> [TO DO]: Going through the data below, please show each line containing the string "meeting".

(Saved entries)
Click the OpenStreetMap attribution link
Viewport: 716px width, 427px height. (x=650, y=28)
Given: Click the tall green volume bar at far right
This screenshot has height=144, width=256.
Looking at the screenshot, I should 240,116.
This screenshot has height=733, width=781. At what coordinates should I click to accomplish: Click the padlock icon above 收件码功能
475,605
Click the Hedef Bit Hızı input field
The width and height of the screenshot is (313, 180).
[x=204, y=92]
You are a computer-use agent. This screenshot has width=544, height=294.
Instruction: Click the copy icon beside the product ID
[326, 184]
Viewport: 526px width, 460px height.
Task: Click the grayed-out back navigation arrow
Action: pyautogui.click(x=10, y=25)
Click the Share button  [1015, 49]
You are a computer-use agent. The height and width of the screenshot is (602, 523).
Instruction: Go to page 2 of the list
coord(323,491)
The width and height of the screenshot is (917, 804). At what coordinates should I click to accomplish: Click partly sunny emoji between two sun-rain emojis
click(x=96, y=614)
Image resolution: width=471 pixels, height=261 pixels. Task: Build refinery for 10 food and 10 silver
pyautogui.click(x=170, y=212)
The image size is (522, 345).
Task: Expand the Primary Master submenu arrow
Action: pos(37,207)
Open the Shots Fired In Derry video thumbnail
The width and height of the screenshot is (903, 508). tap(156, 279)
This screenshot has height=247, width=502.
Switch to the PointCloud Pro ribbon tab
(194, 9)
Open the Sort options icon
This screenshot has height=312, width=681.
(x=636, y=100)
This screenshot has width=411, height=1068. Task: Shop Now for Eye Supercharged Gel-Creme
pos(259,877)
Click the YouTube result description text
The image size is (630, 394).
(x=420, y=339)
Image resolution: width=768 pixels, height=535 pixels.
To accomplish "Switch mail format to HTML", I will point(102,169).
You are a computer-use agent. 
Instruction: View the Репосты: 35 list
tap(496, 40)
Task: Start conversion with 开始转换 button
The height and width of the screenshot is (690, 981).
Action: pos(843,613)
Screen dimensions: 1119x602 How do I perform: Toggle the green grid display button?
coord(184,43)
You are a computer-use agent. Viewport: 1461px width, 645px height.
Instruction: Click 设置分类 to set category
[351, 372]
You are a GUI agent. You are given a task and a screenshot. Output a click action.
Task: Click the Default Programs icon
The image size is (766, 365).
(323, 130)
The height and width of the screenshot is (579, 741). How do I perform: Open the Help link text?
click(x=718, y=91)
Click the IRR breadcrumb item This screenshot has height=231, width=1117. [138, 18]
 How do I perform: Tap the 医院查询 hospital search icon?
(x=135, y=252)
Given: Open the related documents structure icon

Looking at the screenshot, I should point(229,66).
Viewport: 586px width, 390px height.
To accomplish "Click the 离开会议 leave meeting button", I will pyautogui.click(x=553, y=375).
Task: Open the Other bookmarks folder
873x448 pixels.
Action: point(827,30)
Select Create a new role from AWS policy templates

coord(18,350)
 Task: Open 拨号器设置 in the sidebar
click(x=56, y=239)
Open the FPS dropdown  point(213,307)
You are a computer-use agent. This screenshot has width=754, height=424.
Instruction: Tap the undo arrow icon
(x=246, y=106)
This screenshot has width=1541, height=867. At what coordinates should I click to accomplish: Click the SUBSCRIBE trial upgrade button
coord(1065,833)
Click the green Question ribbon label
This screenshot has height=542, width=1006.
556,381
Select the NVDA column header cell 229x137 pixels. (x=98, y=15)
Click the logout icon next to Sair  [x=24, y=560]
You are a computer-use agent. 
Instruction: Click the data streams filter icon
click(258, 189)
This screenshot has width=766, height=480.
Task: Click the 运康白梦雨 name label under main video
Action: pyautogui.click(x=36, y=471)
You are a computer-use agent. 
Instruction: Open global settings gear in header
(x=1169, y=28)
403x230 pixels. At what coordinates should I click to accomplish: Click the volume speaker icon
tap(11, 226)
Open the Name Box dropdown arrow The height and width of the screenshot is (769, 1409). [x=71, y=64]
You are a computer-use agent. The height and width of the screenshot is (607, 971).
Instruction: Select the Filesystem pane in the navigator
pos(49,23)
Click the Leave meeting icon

> [YOUR RESPONSE]:
To accomplish "Click the 离开会议 leave meeting button", I will pyautogui.click(x=553, y=375).
Click the Leave meeting icon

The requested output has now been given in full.